La poética del desamparo: por qué “Juguetes Perdidos” es el mapa emocional de la justicia social argentina

La poética del desamparo: por qué “Juguetes Perdidos” es el mapa emocional de la justicia social argentina

Lejos del panfleto y cerca del subsuelo de la patria, la obra de Los Redondos tradujo la exclusión de los noventa en dignidad colectiva y resistencia plebeya.

Analizar “Juguetes Perdidos” desde la óptica de la justicia social nos exige superar la linealidad partidaria. No estamos ante una marcha política tradicional, sino ante un hecho sociológico y profundamente emocional. La obra de Patricio Rey y sus Redonditos de Ricota operó como el canalizador del dolor y la identidad de los sectores postergados, consolidando una soberanía cultural allí donde el Estado se retiraba bajo el imperio neoliberal de los años noventa.

La genialidad de la lírica del Indio Solari radica en que la demanda por justicia social no nace de la abstracción teórica, sino de la experiencia del despojo. Cuando la canción abre con esos “mutantes minúsculos buscando desmadrados la bandera del dolor”, retrata a las víctimas de las crisis cíclicas argentinas. El “juguete perdido” se erige así como el símbolo de la infancia arrebatada y el proyecto de vida truncado por la desigualdad estructural. Históricamente, el peronismo entendió que los únicos privilegiados son los niños; la canción, en cambio, constata la herida de una generación despojada de ese derecho.

Lejos de la resignación, el tema denuncia la desilusión del progreso y la falacia del derrame económico con una vigencia escalofriante: “El futuro ya llegó llegó como vos no lo esperabas, todo un palo, ya lo ves”. Es la crónica de la modernización periférica que prometía el primer mundo y entregó exclusión. Sin embargo, el texto esquiva la victimización y la moralina de las clases acomodadas que juzgan la supervivencia popular. Hay un orgullo de pertenencia en los márgenes que dignifica al trabajador y al excluido.

Para comprender la densidad política de esta pieza, es indispensable trasladarse al pogo. En la cultura nacional y popular, la justicia social no es un mero trámite administrativo ni una concesión burocrática; es una construcción comunitaria y callejera. El ritual ricotero, donde miles de jóvenes de las barriadas del conurbano se abrazaban bajo el humo de las bengalas, funcionó como una metáfora perfecta de la solidaridad de clase: en ese barro, al que se cae se lo levanta inmediatamente. Es la paridad absoluta donde los invisibles recuperan el protagonismo de la historia.

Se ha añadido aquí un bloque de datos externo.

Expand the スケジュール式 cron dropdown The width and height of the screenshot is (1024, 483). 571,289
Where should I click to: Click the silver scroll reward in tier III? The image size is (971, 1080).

Finalmente, la mención a las “banderas rojas, banderas negras, de lienzo gastado en el viento” conecta de forma explícita con la memoria de las luchas obreras y sociales de nuestro suelo. “Juguetes Perdidos” no habla por los desposeídos desde un pedestal intelectual; habla con ellos. En tiempos donde las relaciones de poder pretenden atomizar el tejido social, la frase “cuando la noche es más oscura, se viene el día en tu corazón” se mantiene como bandera de independencia económica y dignidad. Es, en definitiva, el amparo poético de quienes persisten en la búsqueda de un destino común.